Le compte à rebours est terminé. Arrivé à échéance le 31 juillet, le délai accordé aux personnes assujetties à la déclaration de patrimoine ouvre désormais une nouvelle phase. Après les rappels et les avertissements, l’Office national de lutte contre la fraude et la corruption (OFNAC) est attendu sur ses prochaines décisions. Entre fermeté et respect des procédures, l’institution joue une partie importante de sa crédibilité. Le temps des rappels est désormais derrière. Depuis le 1er août, le délai fixé par l’OFNAC pour permettre aux responsables concernés de se conformer à l’obligation de déclaration de patrimoine a expiré.

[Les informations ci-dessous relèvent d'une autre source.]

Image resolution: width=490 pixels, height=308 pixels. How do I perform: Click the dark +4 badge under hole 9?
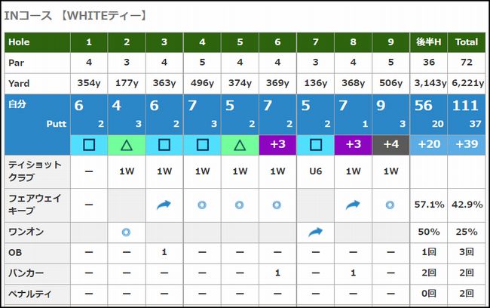[391, 145]
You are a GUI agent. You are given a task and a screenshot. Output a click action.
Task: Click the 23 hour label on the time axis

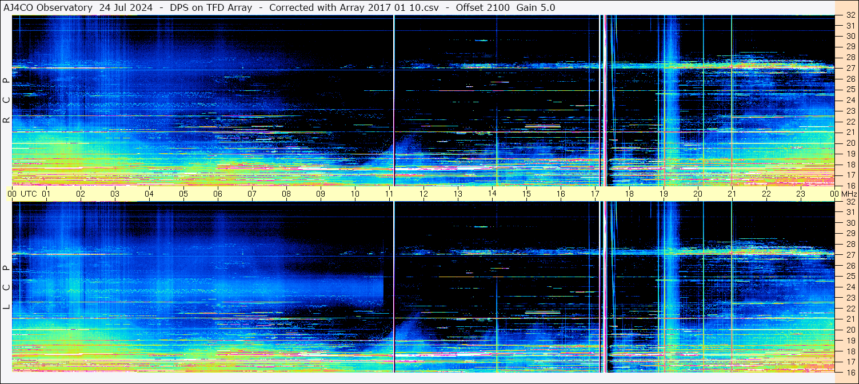(801, 194)
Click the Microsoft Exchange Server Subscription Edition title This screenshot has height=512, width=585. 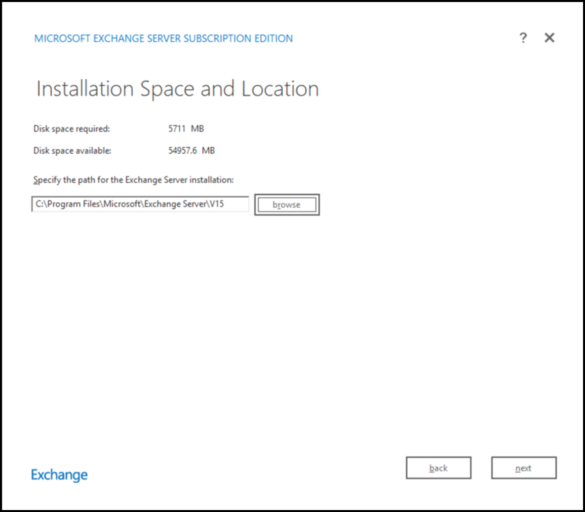163,38
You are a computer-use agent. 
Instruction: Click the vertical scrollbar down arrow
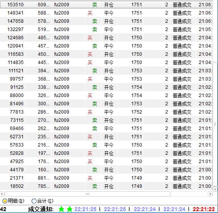click(x=215, y=189)
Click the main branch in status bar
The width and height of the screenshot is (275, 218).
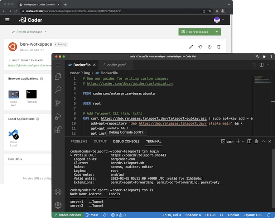click(92, 215)
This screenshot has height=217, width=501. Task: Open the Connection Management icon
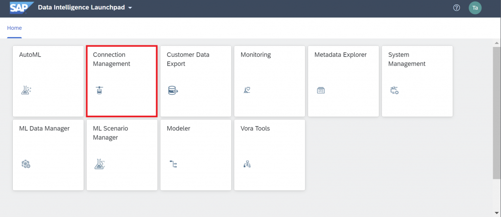pyautogui.click(x=100, y=90)
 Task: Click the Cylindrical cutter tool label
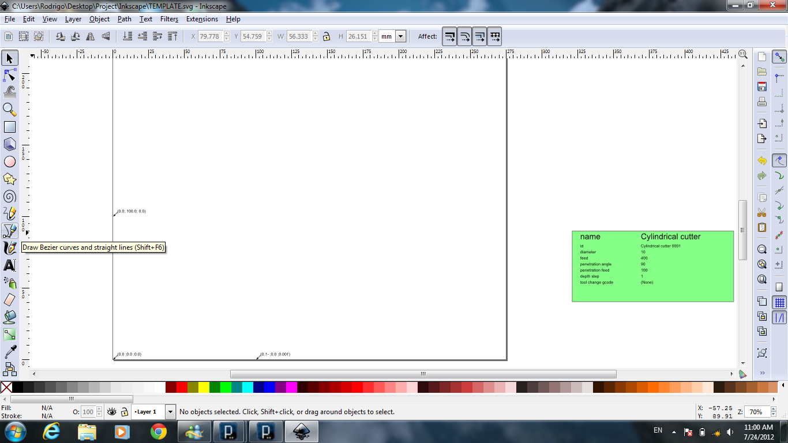(670, 236)
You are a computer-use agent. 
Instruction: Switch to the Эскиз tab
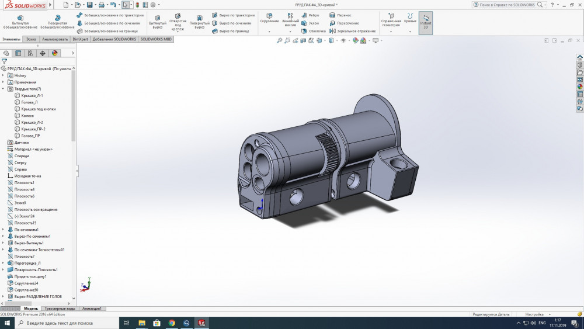[32, 39]
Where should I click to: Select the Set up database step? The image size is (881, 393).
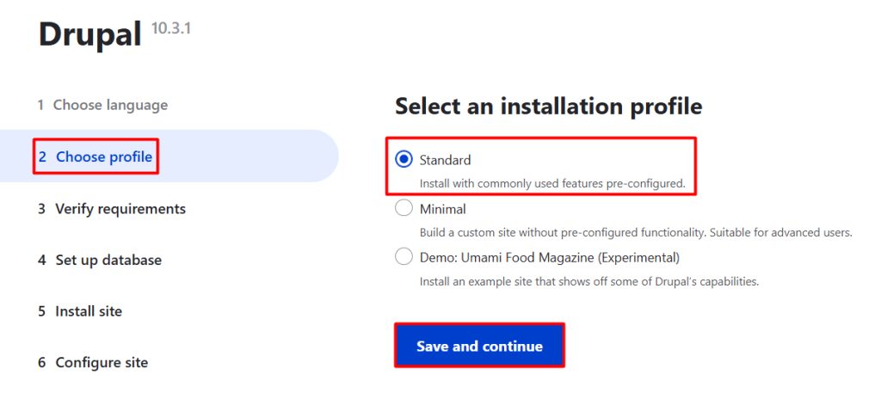coord(100,260)
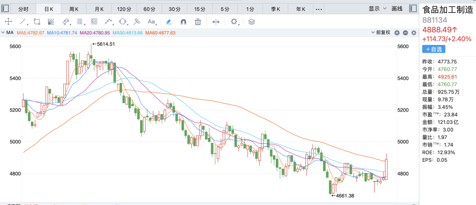This screenshot has width=476, height=205.
Task: Switch to the 60分 period tab
Action: (x=149, y=9)
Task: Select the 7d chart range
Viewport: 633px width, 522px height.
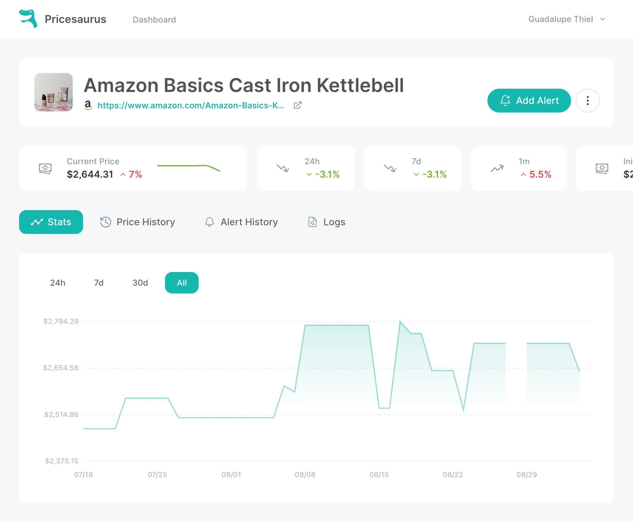Action: point(98,283)
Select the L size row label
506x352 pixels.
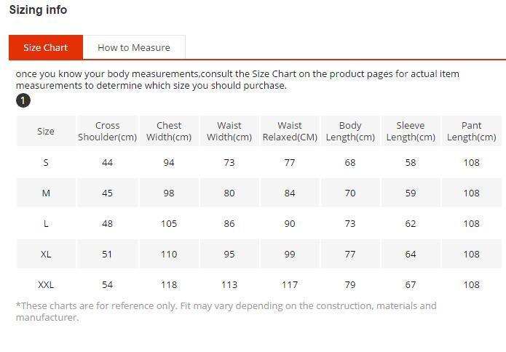pyautogui.click(x=46, y=223)
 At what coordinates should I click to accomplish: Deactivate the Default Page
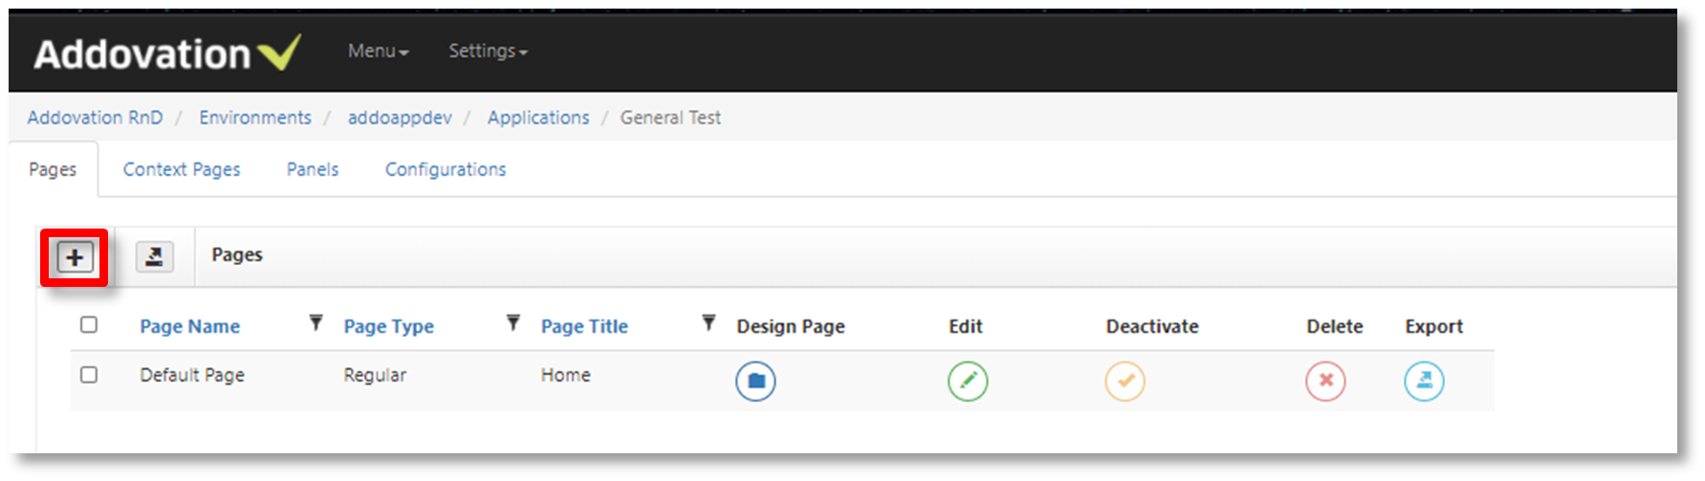click(x=1126, y=381)
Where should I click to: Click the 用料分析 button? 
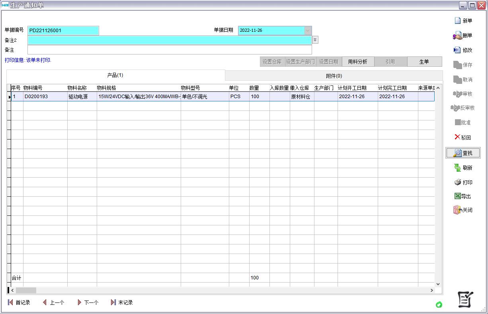pyautogui.click(x=357, y=62)
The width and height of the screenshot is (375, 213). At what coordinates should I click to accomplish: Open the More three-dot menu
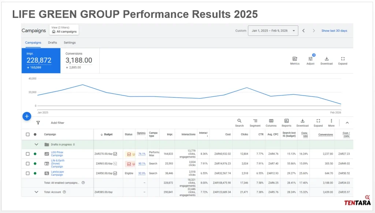331,121
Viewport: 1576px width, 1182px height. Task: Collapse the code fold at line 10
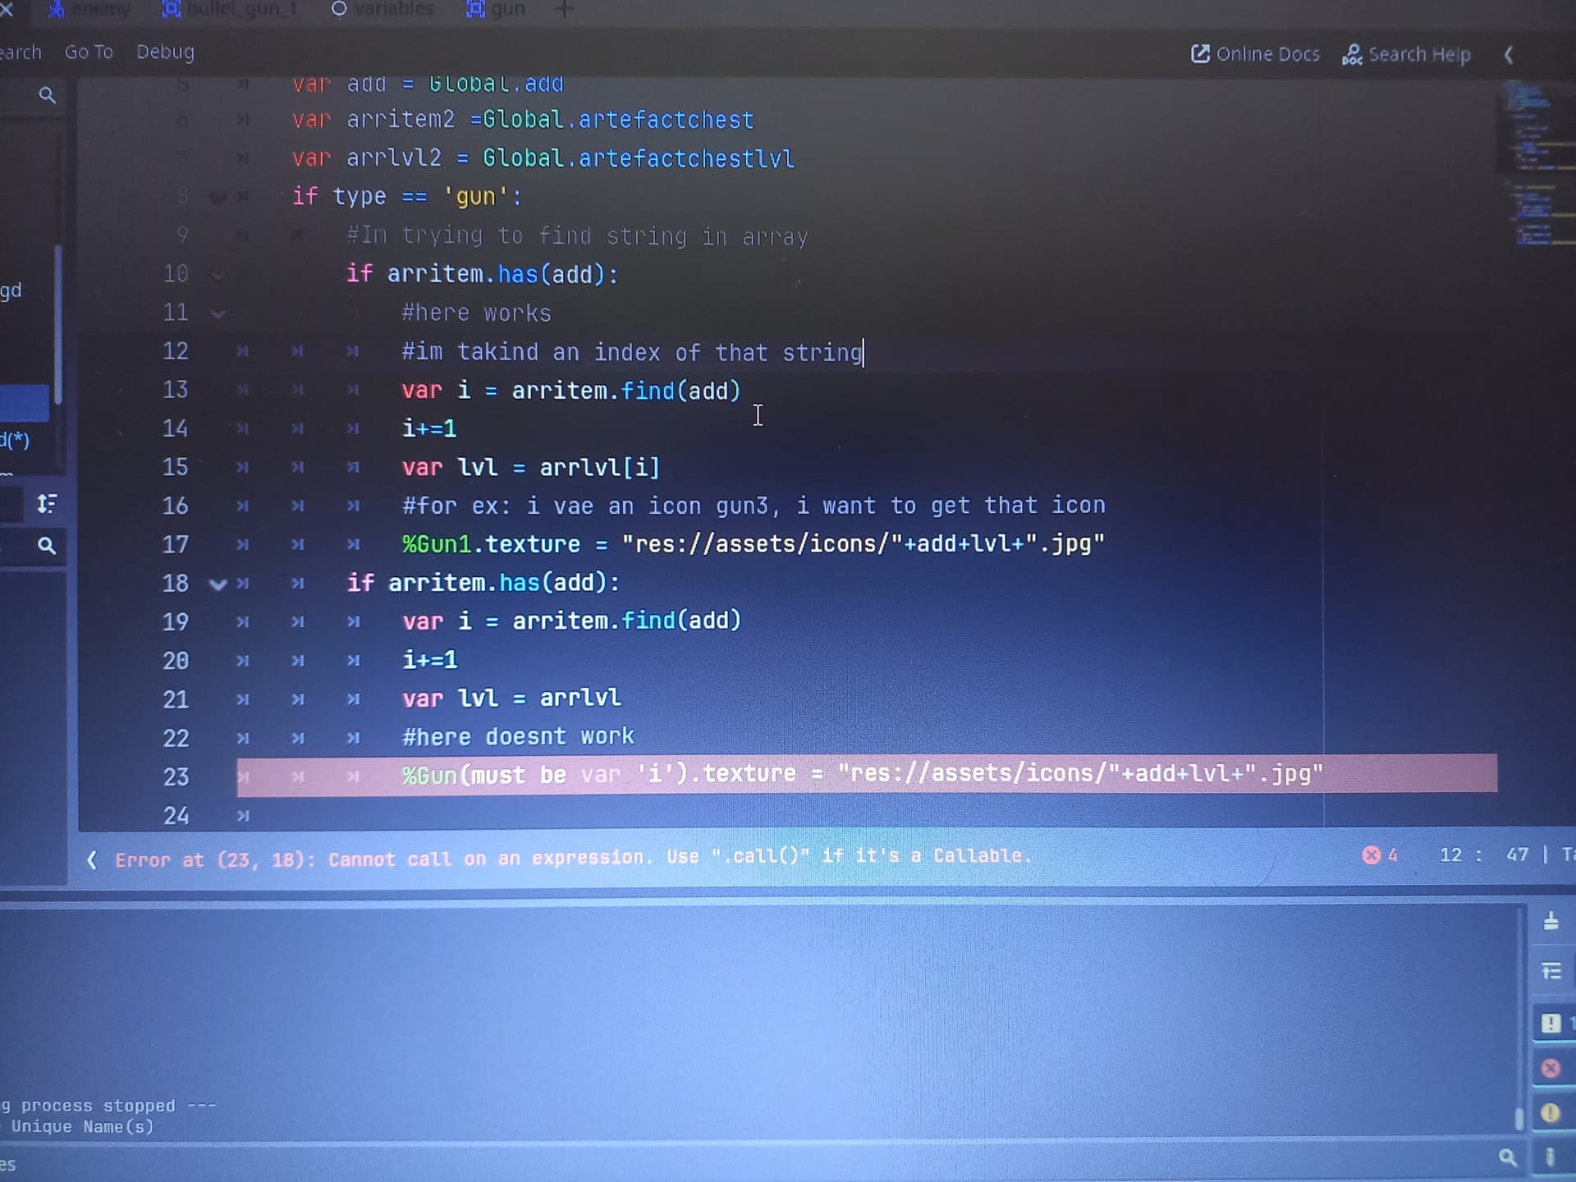pyautogui.click(x=218, y=275)

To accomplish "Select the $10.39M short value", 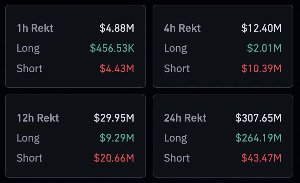I will click(x=261, y=69).
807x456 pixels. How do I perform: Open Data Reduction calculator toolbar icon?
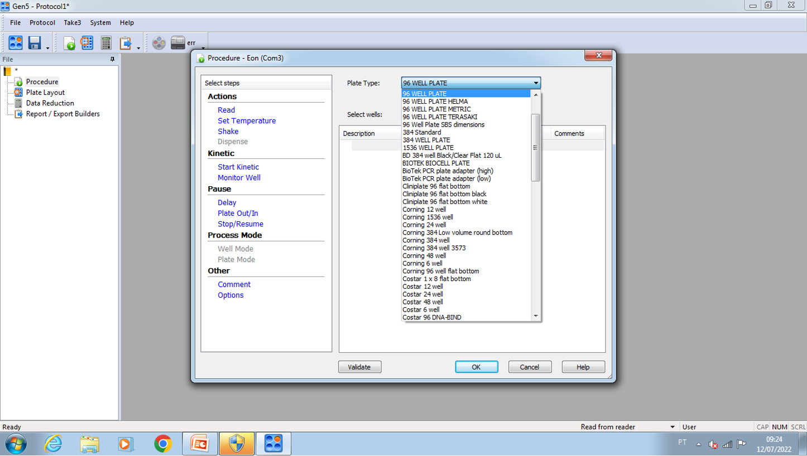coord(106,43)
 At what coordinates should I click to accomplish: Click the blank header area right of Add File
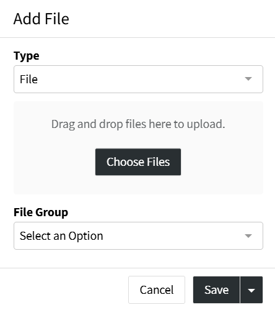point(172,19)
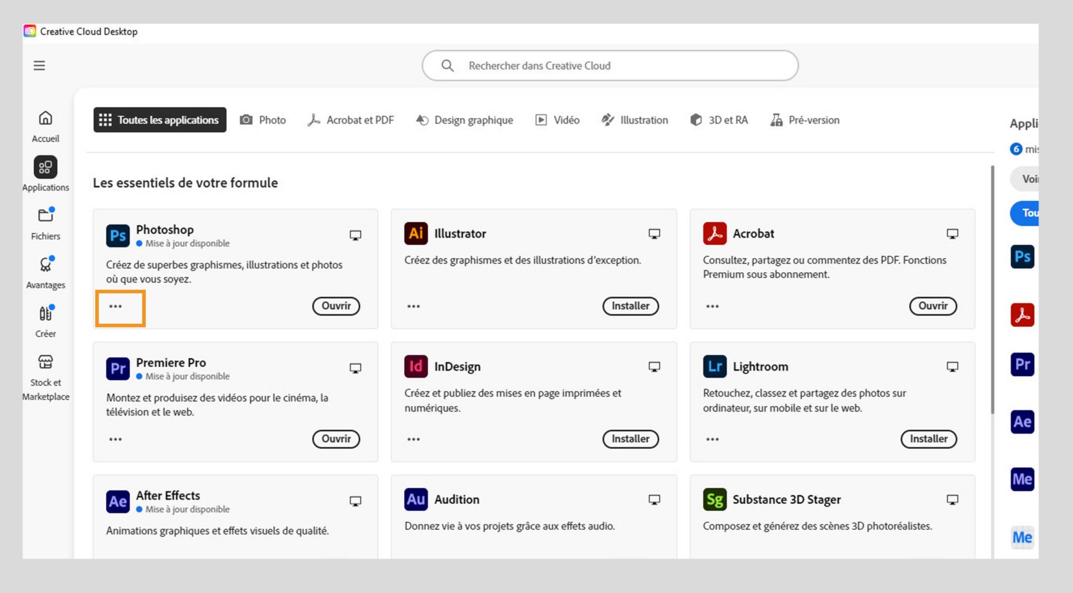Click the vertical scrollbar of the apps list

(993, 291)

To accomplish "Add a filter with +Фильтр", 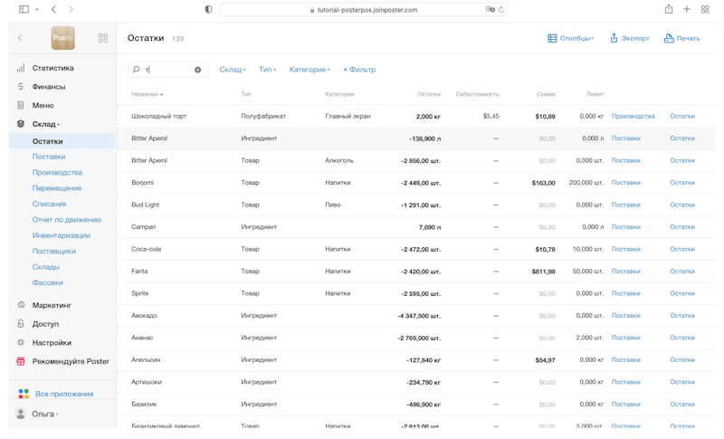I will pyautogui.click(x=359, y=70).
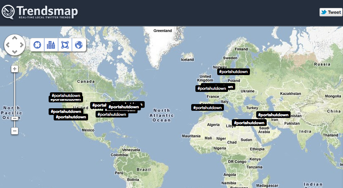Select #portshutdown tag near Libya
Viewport: 343px width, 188px height.
tap(249, 123)
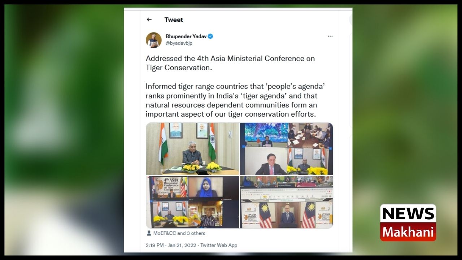
Task: Click the black NEWS text in logo
Action: click(408, 214)
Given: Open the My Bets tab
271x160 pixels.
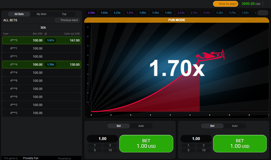Looking at the screenshot, I should tap(41, 14).
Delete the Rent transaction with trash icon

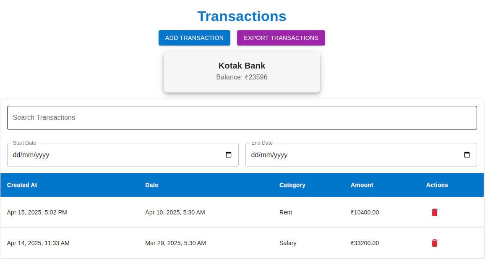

La balle est maintenant dans le camp de l’institution chargée de veiller au respect de cette exigence légale. Pendant plusieurs semaines, l’OFNAC a appelé les personnes concernées à régulariser leur situation, en insistant sur le caractère obligatoire de cette démarche. Mais avec la fin du délai, une nouvelle interrogation s’impose : quelles suites seront réservées aux éventuels retardataires ? Cette étape est particulièrement scrutée, car elle met à l’épreuve la capacité de l’OFNAC à faire appliquer les règles qu’elle défend. La déclaration de patrimoine n’est pas une simple formalité administrative. Elle constitue un outil de prévention contre l’enrichissement illicite et un mécanisme destiné à renforcer la transparence dans la gestion publique. L’expiration du délai marque donc un tournant.
Si des mesures sont effectivement prises contre les personnes qui n’ont pas respecté leurs obligations, l’OFNAC pourrait renforcer son autorité et démontrer que les engagements en matière de bonne gouvernance se traduisent par des actes. Mais l’institution devra également faire preuve de rigueur. Toute décision devra respecter les procédures prévues par la loi afin d’éviter que d’éventuelles sanctions ne soient fragilisées sur le plan juridique. Au-delà des responsables concernés, c’est le message envoyé à l’ensemble de l’administration publique qui est en jeu. Une application effective des règles pourrait contribuer à installer une nouvelle culture de responsabilité, tandis qu’une absence de réaction visible risquerait de nourrir les critiques sur l’efficacité des mécanismes de contrôle.
L’après-31 juillet ouvre ainsi une période d’attente et d’observation. Les prochains actes de l’OFNAC permettront de mesurer la portée réelle de son action et sa détermination à faire de la transparence une réalité dans la gestion des affaires publiques.